Written task: Pick out every line of the material below that contains the string "width", treating uppercase and lowercase as different, and copy each of those lines.

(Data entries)
○ ○ ○ ○
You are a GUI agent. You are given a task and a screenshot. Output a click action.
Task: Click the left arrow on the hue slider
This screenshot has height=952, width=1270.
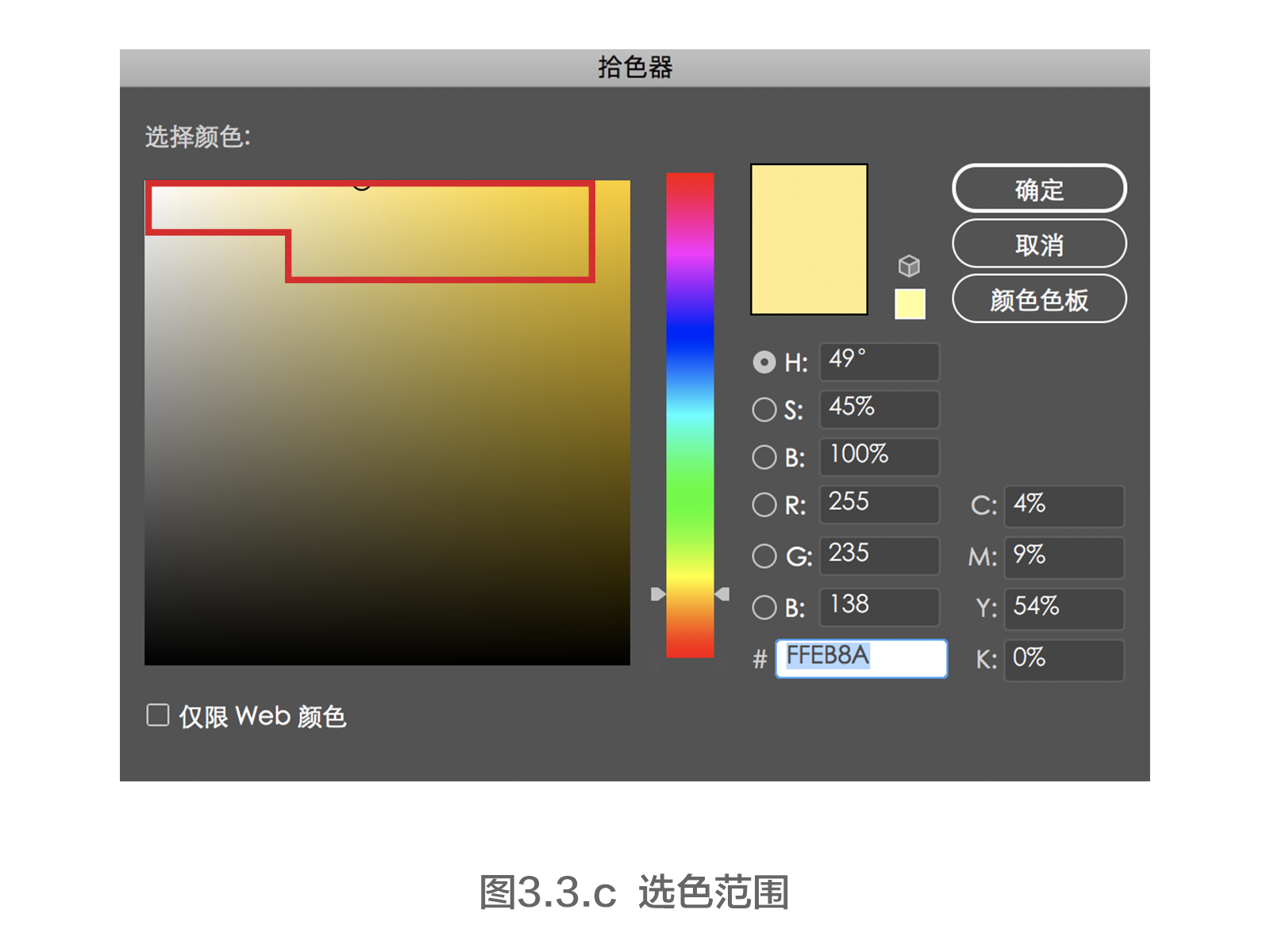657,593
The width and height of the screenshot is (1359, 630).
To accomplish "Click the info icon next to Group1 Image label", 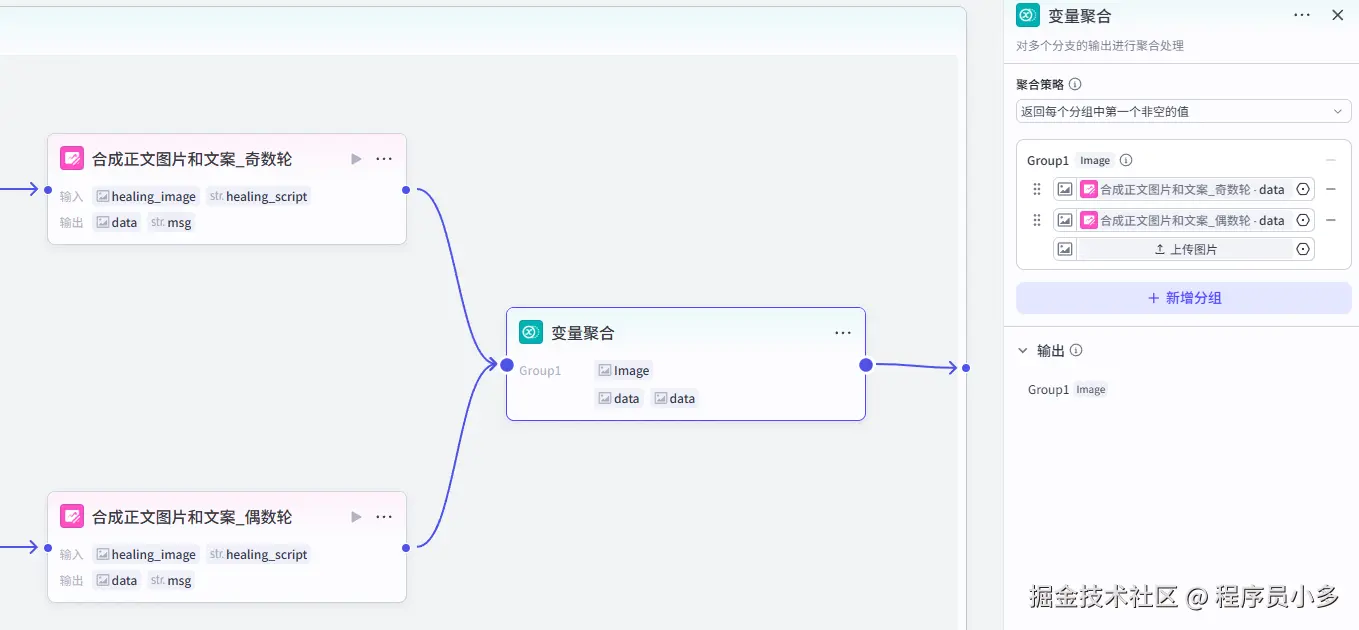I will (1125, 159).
○ ○ ○ ○
Exercise response:
This screenshot has height=952, width=1270.
The width and height of the screenshot is (1359, 630).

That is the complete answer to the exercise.